Ce sont de drôles de machines qui nagent, qui rampent et qui grimpent, non pas pour distraire les foules mais pour reproduire les mouvements d'animaux... disparus, afin d'étudier l'évolution des espèces.

Deux robots nageurs lâchés dans un bassin sont censés reproduire une rencontre entre un prédateur et une proie qui se serait passée il y a environ 540 millions d'années.

L'un d'eux, baptisé Preyro, peut simuler l'évolution. John Long, professeur de biologie et de science cognitive à l'université Vassar, et ses étudiants peuvent par exemple modifier des paramètres au niveau de sa queue, pour voir si cela peut l'aider à éviter le robot prédateur. «Nous appliquons la sélection», explique le chercheur, «tout comme la sélection naturelle».

M. Long appartient à une petite communauté de chercheurs dans le monde qui étudient la biologie et l'évolution à l'aide de robots capables de nager ou encore de se hisser sur une berge en rampant. Les robots de M. Long testent par exemple des théories sur le développement de colonnes vertébrales plus rigides. Grâce à des progrès technologiques, les machines peuvent désormais mieux simuler les mouvements d'animaux.

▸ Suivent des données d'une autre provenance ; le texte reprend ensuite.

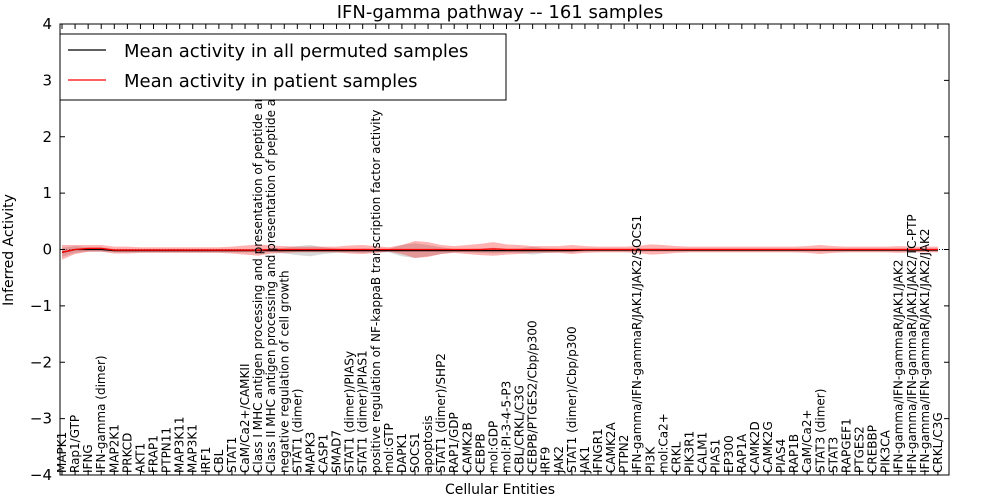 This screenshot has height=500, width=1000. What do you see at coordinates (846, 446) in the screenshot?
I see `x-tick-label: RAPGEF1` at bounding box center [846, 446].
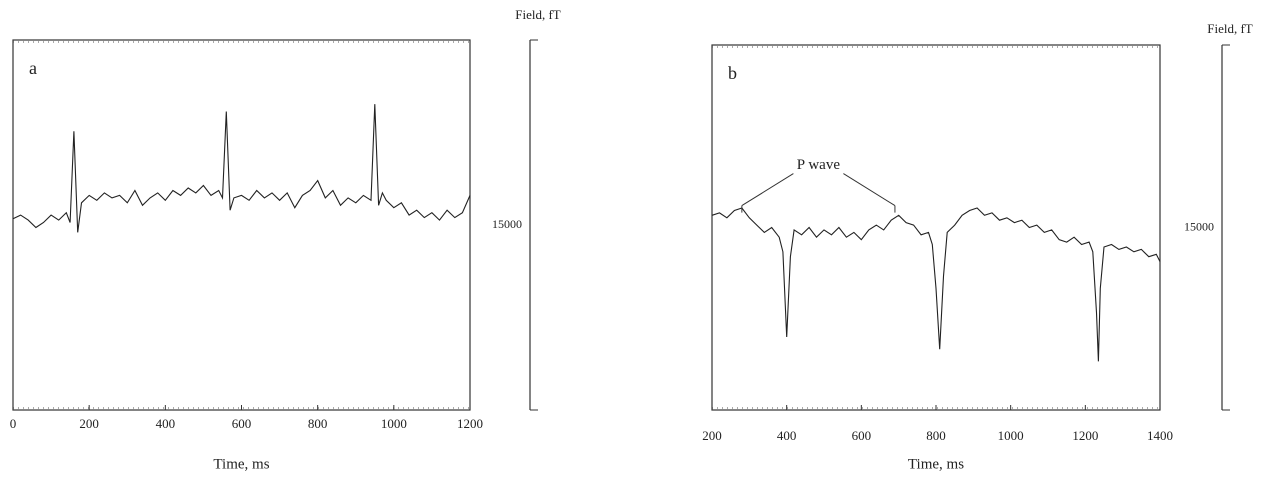 The height and width of the screenshot is (477, 1265). I want to click on panel-label: b, so click(732, 73).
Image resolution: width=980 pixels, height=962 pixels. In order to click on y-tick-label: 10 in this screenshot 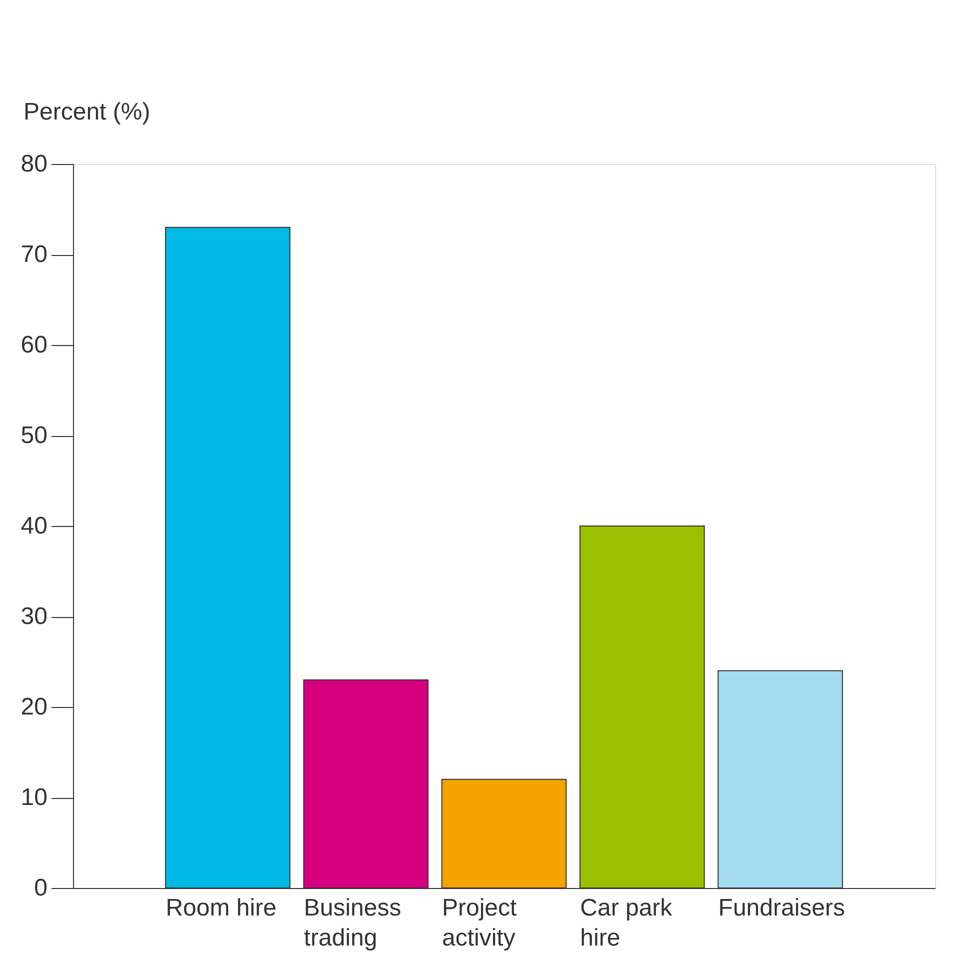, I will do `click(34, 798)`.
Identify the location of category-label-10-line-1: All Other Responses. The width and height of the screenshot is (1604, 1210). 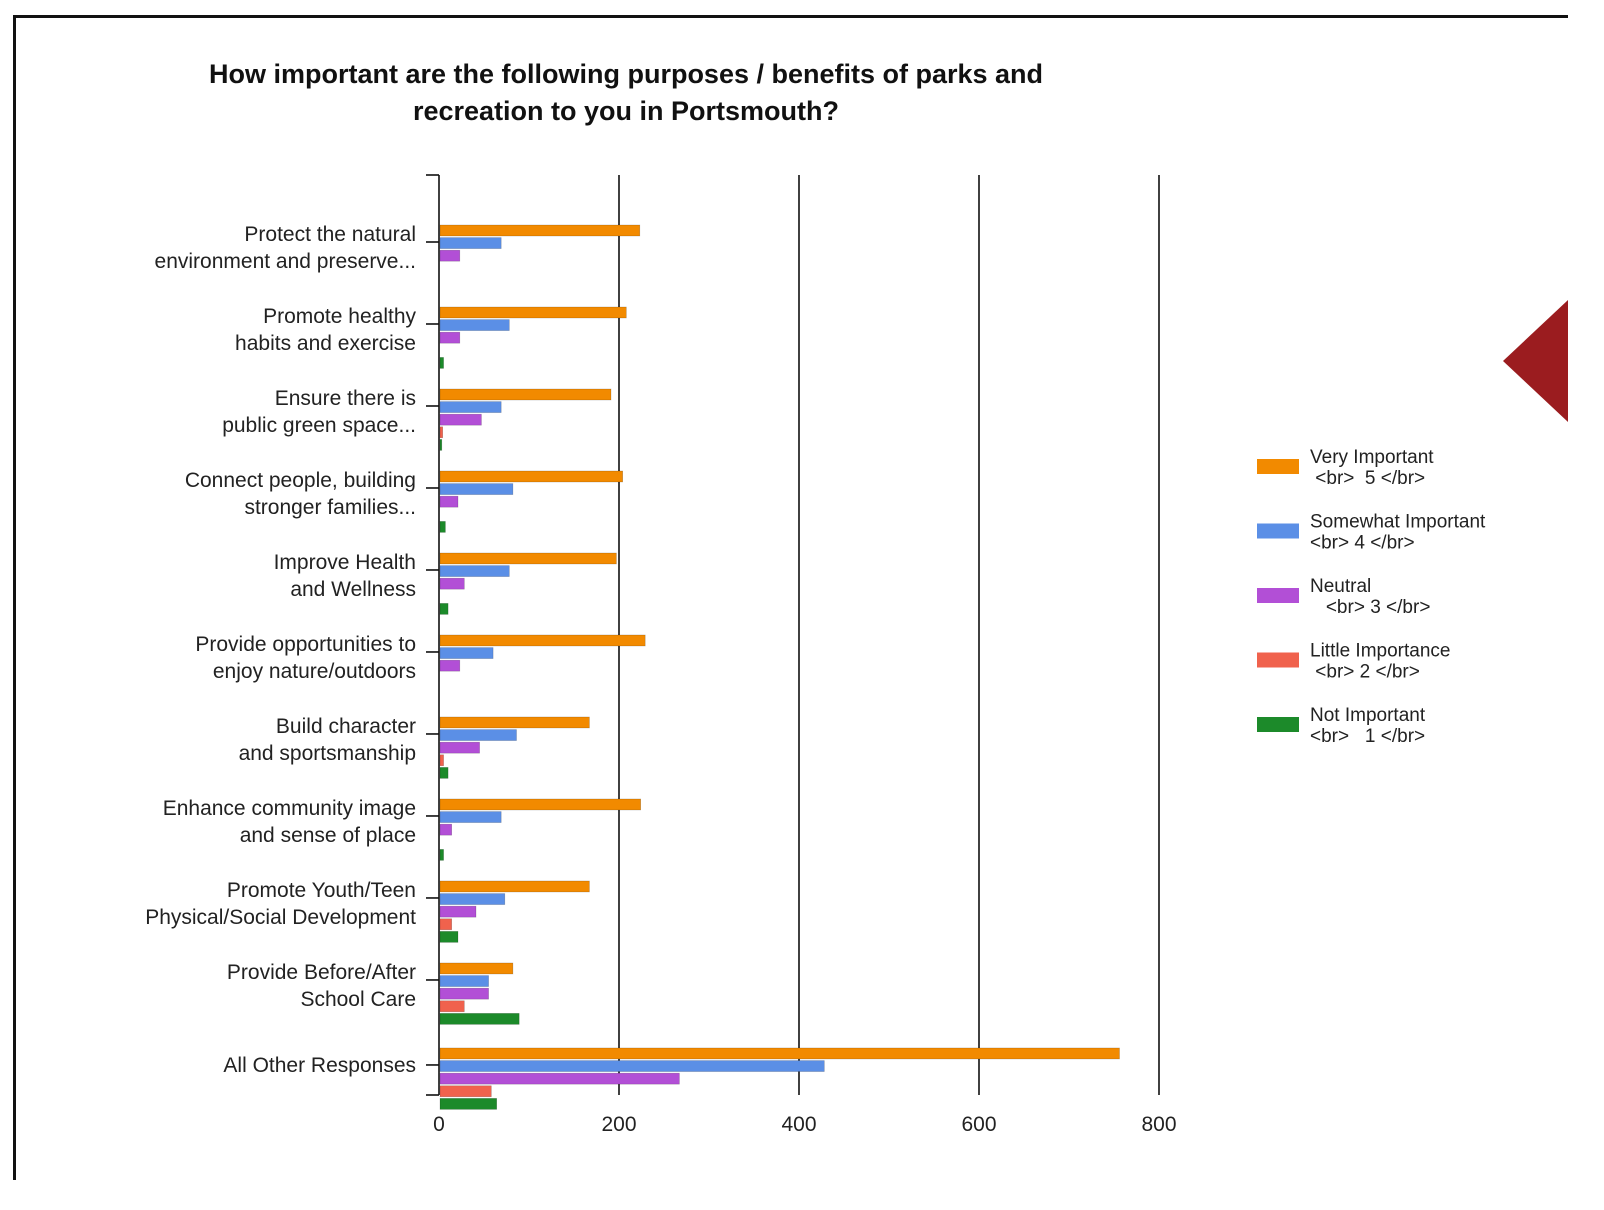
(320, 1066).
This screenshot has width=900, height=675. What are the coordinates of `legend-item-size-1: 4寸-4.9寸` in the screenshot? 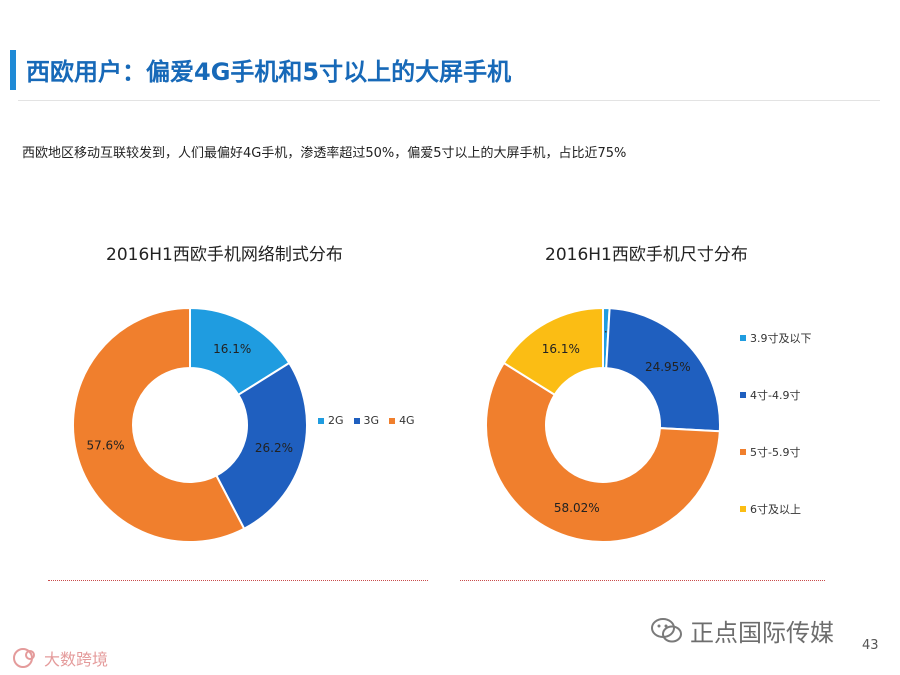 It's located at (770, 395).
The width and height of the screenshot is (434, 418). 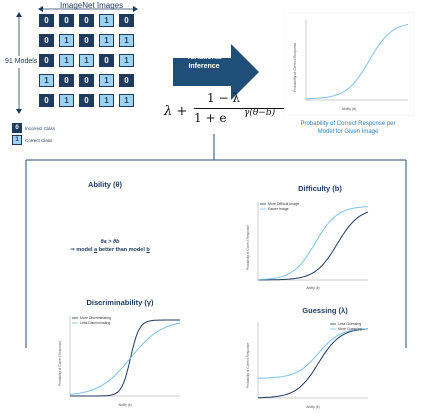 I want to click on variational-inference-label: Variational Inference, so click(x=204, y=62).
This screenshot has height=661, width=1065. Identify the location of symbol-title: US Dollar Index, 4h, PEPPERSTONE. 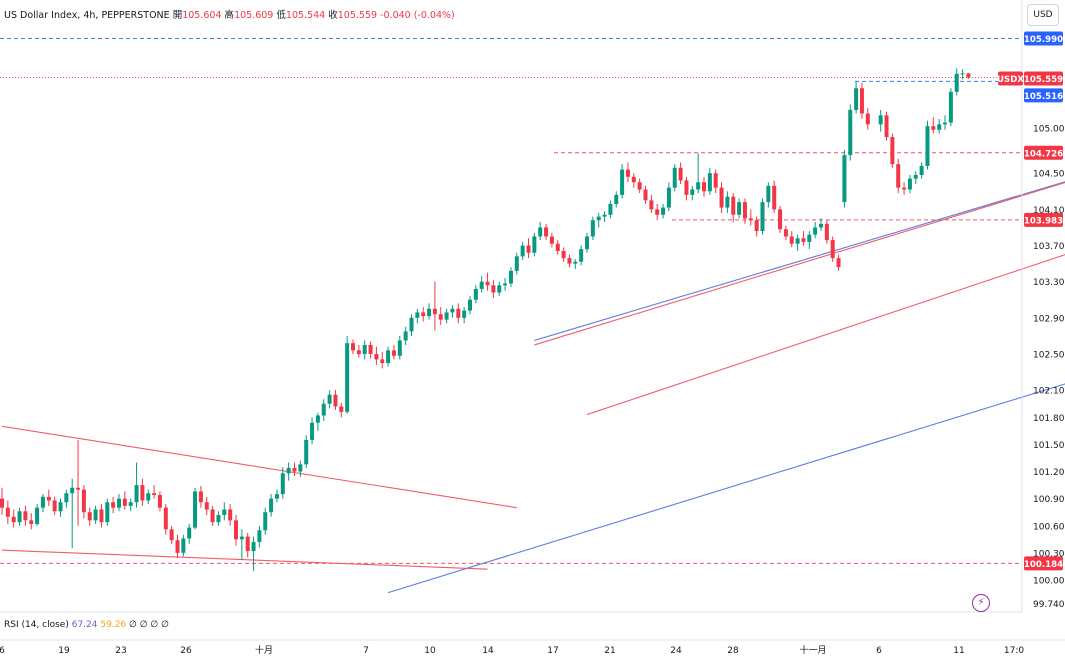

«Auparavant, les robots ne faisaient pas l'affaire, parce que c'était de gros morceaux de métal avec des articulations pivotantes qui étaient vraiment rigides», souligne Robert Full, professeur de biologie intégrée à l'université de Californie. Son laboratoire à Berkeley a construit des robots qui peuvent se mouvoir comme des cafards ou grimper comme des geckos.

En Suisse, des chercheurs ont construit il y a quelques années une salamandre jaune vif afin d'étudier le passage des vertébrés de l'eau à la terre. Ils ont diffusé une vidéo sur le Web montrant le robot sortir du lac de Genève.

À l'université de Harvard, le professeur de biologie George Lauder étudie la locomotion des poissons à l'aide de nageoires-robot. Les scientifiques ne cherchent pas à créer des copies de certains animaux mais à en reproduire certaines caractéristiques, comme une nageoire ou une colonne vertébrale, pour étudier leur fonctionnement, explique-t-il. Peu de recherches ont été menées à l'aide de tels robots, mais ils ont déjà aidé les chercheurs à comprendre l'évolution de certains animaux.

Madeleine, un robot nageur, qui a la taille et la forme d'un gros oreiller doté de quatre nageoires, a été utilisé pour étudier un reptile marin de 45 tonnes, le pliosaure, qui a vécu à l'époque du Jurassique.

Des fossiles montrent que l'animal avait deux paires de nageoires symétriques, et suggèrent qu'il utilisait ces quatre appendices en même temps pour nager. Une caractéristique qui le distingue d'animaux modernes comme la loutre, le lion de mer et la tortue, qui utilisent essentiellement une paire de nageoires pour la propulsion et l'autre pour la direction.

Des scientifiques étudiant le pliosaure ont demandé à M. Long de chercher quel aurait été l'intérêt pour la créature d'utiliser ses quatre nageoires pour nager. Le robot Madeleine, qui a été programmé pour nager avec deux nageoires, puis avec quatre, a démontré qu'utiliser les quatre membres permettait des accélérations rapides, très pratiques pour capturer des proies. «La loutre et le pliosaure nagent à la même vitesse», mais le pliosaure peut vraiment piquer des sprints, estime M. Long.

Les concepteurs de robots utilisent encore des simulations informatiques pour compléter leurs recherches. Mais M. Long souligne que des machines comme Madeleine et Preyro peuvent être difficilement remplacées par l'ordinateur car il est extrêmement dur de simuler les interactions entre un solide flexible, comme la queue d'un animal, et un liquide. «Contrairement à un programme informatique, les robots ne peuvent pas violer les lois de la physique», souligne-t-il.

George Lauder affirme de son côté que rien ne remplace la construction d'un appareil qui peut reproduire des caractéristiques complexes d'un animal. Il prédit une utilisation croissante pour la recherche biologique de robots de plus en plus sophistiqués dans les années à venir. «Je pense que les 20 prochaines années vont être étonnantes», ajoute-t-il.